Data for the task →
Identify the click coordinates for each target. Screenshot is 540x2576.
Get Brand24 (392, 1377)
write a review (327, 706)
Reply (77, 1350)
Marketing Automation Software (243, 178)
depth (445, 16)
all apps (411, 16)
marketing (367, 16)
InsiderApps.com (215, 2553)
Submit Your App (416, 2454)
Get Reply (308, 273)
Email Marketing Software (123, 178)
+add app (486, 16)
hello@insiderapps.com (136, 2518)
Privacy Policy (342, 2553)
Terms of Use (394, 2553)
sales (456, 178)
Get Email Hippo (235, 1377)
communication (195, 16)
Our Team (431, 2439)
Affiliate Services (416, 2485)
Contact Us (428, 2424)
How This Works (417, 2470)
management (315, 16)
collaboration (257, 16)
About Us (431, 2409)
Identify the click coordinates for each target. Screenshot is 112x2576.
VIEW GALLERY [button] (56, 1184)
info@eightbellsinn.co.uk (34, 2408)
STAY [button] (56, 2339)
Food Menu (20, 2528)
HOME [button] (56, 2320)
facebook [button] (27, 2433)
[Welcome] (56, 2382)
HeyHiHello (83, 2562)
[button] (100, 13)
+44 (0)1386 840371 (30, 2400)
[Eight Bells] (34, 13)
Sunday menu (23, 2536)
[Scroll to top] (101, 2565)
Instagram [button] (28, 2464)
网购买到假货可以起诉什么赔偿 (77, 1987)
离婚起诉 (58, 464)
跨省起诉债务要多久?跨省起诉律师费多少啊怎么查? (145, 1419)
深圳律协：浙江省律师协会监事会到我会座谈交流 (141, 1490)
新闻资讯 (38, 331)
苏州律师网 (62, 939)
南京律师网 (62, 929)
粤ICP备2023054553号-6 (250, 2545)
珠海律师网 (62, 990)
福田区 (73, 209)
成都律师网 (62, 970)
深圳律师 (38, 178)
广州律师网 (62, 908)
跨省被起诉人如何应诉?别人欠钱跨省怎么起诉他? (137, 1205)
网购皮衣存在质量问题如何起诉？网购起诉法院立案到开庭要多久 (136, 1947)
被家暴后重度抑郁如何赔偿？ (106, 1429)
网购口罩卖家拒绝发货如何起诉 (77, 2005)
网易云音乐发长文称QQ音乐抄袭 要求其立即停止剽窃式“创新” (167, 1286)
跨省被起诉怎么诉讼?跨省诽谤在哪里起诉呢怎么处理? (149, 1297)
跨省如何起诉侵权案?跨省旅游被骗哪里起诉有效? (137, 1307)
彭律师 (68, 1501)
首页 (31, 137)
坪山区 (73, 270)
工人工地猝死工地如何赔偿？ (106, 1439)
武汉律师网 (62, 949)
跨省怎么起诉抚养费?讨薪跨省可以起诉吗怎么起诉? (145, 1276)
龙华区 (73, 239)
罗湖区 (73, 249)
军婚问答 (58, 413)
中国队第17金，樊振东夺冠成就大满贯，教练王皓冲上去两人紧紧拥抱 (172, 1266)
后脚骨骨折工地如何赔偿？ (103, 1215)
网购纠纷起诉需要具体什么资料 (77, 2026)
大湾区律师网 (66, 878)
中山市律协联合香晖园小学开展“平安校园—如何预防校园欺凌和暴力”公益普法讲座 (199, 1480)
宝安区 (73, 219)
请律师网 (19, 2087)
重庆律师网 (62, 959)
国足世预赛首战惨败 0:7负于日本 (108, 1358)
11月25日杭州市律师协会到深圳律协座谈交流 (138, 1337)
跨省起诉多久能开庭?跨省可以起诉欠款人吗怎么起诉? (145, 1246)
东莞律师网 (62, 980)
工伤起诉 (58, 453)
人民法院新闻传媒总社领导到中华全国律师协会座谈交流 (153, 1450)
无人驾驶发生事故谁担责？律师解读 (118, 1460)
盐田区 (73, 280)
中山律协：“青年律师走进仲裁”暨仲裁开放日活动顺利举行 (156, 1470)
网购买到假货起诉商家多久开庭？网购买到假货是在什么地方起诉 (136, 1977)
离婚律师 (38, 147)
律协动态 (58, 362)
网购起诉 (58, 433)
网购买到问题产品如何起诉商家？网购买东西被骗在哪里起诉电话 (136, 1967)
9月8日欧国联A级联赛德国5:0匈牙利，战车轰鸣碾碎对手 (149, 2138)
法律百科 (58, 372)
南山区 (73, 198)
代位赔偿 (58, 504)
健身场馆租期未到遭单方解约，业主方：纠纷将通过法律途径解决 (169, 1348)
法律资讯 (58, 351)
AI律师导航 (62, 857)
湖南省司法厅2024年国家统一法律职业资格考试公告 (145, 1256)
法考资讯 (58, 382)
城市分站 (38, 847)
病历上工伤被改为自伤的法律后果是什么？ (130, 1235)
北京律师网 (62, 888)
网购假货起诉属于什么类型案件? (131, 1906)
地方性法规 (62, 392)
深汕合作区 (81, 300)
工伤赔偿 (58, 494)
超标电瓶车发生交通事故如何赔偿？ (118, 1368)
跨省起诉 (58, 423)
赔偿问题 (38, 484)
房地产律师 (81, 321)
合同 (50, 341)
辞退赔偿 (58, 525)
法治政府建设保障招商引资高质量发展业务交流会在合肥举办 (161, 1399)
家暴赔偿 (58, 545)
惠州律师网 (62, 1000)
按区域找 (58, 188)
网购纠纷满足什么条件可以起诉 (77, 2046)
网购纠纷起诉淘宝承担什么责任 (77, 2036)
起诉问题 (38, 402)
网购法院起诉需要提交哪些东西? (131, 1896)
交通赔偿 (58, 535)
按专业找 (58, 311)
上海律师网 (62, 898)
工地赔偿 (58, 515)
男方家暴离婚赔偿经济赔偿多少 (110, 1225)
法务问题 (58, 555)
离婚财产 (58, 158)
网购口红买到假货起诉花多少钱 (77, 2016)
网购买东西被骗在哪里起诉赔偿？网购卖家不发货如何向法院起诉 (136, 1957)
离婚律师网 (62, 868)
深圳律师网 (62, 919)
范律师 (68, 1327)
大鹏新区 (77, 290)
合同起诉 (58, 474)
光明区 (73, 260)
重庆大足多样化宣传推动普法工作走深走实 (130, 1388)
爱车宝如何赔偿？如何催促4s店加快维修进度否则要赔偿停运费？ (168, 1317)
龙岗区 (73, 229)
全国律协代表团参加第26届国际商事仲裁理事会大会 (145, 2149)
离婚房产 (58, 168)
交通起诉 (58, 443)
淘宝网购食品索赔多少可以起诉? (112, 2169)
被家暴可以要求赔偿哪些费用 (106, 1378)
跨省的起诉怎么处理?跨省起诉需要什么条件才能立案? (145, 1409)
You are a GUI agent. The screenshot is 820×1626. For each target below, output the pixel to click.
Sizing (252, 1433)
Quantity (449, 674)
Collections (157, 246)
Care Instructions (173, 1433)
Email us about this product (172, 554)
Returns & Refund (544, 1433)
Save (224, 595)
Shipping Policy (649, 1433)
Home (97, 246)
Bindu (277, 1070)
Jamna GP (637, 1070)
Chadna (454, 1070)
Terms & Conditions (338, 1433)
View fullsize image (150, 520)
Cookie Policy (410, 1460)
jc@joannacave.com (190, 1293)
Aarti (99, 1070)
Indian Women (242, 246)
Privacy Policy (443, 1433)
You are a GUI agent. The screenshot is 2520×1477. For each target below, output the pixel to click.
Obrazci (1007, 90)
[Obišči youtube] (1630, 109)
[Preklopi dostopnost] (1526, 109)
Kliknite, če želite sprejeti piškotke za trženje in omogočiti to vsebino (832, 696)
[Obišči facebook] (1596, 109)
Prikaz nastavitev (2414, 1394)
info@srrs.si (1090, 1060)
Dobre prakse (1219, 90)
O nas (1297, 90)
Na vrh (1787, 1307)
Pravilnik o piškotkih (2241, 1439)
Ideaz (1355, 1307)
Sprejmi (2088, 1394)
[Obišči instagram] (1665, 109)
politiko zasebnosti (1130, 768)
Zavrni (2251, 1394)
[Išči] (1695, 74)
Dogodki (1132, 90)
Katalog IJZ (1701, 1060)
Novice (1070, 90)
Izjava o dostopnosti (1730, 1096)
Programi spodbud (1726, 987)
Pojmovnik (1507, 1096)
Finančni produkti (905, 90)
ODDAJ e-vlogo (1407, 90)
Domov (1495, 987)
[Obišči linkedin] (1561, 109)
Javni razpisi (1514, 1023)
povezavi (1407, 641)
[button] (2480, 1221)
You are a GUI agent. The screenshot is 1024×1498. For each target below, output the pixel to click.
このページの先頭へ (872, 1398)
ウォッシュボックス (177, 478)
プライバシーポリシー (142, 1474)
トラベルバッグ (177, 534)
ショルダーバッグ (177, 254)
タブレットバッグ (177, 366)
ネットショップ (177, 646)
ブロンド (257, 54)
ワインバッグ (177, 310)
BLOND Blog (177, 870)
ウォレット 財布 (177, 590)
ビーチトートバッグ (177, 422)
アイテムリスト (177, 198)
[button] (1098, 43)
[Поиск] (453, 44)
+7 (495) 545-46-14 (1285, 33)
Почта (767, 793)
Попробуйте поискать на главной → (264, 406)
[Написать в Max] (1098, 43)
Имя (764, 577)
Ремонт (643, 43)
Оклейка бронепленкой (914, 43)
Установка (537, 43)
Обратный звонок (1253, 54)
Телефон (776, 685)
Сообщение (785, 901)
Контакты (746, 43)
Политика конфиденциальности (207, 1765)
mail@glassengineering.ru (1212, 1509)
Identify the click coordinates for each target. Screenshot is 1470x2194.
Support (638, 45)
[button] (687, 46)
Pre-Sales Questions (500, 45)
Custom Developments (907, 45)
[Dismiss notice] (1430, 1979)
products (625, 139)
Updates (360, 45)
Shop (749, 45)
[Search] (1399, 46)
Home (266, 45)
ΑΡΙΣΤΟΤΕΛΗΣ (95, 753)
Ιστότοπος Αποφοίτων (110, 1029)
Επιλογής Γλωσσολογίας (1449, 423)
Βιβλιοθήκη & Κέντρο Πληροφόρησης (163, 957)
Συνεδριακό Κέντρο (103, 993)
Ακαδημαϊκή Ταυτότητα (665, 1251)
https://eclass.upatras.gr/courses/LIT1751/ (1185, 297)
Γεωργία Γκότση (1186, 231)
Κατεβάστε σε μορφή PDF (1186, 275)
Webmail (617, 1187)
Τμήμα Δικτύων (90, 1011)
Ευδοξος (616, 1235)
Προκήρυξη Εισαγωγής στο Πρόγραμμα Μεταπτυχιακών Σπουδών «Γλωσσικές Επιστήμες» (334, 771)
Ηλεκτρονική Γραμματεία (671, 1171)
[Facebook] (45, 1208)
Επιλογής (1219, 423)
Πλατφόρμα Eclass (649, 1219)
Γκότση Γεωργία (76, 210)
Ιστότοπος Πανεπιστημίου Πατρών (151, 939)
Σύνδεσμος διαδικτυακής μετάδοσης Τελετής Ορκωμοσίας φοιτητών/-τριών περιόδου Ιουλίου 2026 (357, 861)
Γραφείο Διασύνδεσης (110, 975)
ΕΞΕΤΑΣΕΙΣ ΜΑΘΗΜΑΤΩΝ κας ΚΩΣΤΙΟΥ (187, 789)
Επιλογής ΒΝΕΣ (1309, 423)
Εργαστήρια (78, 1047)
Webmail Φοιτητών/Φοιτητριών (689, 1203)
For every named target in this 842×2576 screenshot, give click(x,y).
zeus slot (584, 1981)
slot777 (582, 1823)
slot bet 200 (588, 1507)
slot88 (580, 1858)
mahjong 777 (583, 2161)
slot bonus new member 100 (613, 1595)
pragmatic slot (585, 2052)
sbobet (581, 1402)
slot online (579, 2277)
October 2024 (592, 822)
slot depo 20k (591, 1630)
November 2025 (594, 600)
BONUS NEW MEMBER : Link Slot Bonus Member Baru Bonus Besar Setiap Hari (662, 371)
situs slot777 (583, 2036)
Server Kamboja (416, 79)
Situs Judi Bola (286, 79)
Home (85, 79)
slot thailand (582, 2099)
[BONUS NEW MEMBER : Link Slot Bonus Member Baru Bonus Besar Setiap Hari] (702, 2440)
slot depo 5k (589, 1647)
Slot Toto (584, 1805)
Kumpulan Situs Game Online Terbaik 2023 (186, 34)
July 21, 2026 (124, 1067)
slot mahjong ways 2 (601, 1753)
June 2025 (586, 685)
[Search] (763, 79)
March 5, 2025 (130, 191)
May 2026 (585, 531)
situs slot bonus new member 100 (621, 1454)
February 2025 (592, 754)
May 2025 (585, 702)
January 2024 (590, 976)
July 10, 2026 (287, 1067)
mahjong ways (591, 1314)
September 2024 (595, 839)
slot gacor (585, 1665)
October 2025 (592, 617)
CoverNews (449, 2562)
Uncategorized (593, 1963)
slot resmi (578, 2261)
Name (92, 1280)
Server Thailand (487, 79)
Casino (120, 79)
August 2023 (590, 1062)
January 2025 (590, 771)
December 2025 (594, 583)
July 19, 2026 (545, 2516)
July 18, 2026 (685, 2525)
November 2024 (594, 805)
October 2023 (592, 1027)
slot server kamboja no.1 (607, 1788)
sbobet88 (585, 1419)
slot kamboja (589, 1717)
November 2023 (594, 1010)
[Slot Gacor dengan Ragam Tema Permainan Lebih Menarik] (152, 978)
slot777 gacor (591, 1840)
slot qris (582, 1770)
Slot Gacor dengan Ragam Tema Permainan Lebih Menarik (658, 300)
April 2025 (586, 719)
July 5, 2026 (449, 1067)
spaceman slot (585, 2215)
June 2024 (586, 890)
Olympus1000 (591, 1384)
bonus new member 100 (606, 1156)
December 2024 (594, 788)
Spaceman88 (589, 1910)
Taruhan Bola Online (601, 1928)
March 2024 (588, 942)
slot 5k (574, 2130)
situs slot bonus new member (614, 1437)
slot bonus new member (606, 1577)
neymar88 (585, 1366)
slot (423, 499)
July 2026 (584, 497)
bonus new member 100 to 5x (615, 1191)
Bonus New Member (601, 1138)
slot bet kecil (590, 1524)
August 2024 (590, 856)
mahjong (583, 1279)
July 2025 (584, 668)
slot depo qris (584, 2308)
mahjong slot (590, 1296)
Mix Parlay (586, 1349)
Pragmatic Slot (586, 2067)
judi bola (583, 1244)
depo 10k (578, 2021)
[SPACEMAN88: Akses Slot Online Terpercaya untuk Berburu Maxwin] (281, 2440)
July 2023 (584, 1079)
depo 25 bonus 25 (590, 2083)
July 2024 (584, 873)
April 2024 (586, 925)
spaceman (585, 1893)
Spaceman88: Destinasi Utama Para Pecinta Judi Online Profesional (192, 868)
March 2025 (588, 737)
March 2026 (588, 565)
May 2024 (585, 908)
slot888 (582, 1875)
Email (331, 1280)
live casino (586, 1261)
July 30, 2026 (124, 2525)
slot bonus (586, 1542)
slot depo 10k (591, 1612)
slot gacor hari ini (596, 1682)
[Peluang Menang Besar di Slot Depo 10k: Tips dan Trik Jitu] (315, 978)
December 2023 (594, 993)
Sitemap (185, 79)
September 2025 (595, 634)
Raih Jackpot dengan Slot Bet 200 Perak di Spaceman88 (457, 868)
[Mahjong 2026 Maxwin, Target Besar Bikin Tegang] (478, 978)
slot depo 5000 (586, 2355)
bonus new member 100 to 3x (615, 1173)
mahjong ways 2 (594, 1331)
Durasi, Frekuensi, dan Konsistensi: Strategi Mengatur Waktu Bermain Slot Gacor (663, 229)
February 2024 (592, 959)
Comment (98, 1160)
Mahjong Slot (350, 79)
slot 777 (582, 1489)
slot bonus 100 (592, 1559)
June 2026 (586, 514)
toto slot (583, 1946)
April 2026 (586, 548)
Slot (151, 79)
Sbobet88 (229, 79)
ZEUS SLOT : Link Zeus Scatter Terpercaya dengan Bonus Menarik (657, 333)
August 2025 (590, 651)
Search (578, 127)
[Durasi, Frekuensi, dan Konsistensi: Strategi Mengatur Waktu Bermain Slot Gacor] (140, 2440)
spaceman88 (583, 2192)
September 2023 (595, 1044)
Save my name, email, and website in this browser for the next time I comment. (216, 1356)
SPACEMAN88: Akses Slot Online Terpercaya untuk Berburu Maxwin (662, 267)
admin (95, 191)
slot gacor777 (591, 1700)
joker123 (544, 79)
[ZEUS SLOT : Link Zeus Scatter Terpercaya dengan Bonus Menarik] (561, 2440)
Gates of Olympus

What you should do →
Every line of the entries above that includes "Identify" should be copied.

Task output →
Identify the click coordinates for each target. Screenshot is 540x2576.
Identify the click coordinates for each target. Screenshot is 112x2576.
Identify the click coordinates for each target. Screenshot is 1470x2194.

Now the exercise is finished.